━━━━━ Task inputs
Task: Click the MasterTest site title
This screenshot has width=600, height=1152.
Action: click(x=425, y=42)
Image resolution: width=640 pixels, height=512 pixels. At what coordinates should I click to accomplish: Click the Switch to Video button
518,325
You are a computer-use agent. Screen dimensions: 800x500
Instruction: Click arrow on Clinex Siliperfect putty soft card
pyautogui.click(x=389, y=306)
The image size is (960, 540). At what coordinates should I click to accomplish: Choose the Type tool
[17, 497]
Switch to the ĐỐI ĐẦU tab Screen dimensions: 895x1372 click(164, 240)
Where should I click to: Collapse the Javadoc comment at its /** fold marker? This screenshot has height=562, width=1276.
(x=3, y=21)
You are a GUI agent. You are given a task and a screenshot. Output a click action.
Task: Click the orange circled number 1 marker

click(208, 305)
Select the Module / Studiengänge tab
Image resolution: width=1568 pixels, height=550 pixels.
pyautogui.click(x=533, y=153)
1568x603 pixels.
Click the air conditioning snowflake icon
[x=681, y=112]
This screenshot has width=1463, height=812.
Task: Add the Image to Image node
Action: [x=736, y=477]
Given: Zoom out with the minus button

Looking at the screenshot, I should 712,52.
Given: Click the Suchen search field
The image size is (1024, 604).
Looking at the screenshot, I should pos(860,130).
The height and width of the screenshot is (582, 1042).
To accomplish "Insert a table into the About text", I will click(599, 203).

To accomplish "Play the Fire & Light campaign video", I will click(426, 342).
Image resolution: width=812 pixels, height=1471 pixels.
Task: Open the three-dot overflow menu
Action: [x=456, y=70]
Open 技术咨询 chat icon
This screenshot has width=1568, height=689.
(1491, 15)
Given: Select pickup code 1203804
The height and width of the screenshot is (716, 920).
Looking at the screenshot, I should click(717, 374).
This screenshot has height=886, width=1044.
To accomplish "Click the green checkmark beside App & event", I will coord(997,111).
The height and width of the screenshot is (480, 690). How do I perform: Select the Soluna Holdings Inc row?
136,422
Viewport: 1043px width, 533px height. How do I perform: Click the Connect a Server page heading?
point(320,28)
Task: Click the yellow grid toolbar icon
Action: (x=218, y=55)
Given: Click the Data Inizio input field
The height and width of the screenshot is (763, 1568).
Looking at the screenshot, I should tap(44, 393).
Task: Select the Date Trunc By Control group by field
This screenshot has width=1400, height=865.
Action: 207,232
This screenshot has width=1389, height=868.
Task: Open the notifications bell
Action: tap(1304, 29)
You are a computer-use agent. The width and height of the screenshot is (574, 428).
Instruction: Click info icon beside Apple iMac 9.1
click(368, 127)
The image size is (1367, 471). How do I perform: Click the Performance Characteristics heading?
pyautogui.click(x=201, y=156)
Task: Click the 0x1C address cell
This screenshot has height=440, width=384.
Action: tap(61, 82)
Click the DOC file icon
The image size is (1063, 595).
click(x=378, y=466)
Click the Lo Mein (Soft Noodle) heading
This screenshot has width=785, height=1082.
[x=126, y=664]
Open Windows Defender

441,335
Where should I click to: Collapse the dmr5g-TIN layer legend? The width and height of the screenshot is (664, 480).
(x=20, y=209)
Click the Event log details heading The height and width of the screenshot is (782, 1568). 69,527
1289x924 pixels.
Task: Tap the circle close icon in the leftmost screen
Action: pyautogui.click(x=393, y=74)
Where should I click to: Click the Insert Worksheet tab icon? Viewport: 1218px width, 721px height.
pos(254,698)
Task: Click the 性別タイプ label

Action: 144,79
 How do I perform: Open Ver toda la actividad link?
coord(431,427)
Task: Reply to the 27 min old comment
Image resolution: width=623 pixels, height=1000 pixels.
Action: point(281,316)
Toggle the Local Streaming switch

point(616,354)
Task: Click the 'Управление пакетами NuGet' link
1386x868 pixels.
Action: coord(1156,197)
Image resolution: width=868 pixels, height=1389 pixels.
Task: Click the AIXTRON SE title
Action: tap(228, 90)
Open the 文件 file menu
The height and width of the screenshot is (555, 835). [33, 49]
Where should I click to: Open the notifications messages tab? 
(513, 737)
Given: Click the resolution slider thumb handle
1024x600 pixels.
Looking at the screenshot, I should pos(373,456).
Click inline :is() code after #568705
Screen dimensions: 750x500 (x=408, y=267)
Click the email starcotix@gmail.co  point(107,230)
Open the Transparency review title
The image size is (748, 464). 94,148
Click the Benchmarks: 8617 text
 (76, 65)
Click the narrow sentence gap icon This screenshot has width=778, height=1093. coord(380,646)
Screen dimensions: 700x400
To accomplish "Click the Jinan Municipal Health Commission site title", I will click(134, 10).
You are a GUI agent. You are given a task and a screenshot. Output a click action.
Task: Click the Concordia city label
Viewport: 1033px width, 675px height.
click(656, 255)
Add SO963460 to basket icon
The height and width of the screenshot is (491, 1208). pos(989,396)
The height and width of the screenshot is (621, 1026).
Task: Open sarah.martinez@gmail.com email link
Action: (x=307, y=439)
━━━━━━━━━━
- [Directions for this task]:
Filter the material above down to the lines that hold the word "field".

- [Your response]:
Given: Click the Suchen search field
Given: Click the Data Inizio input field
Task: Select the Date Trunc By Control group by field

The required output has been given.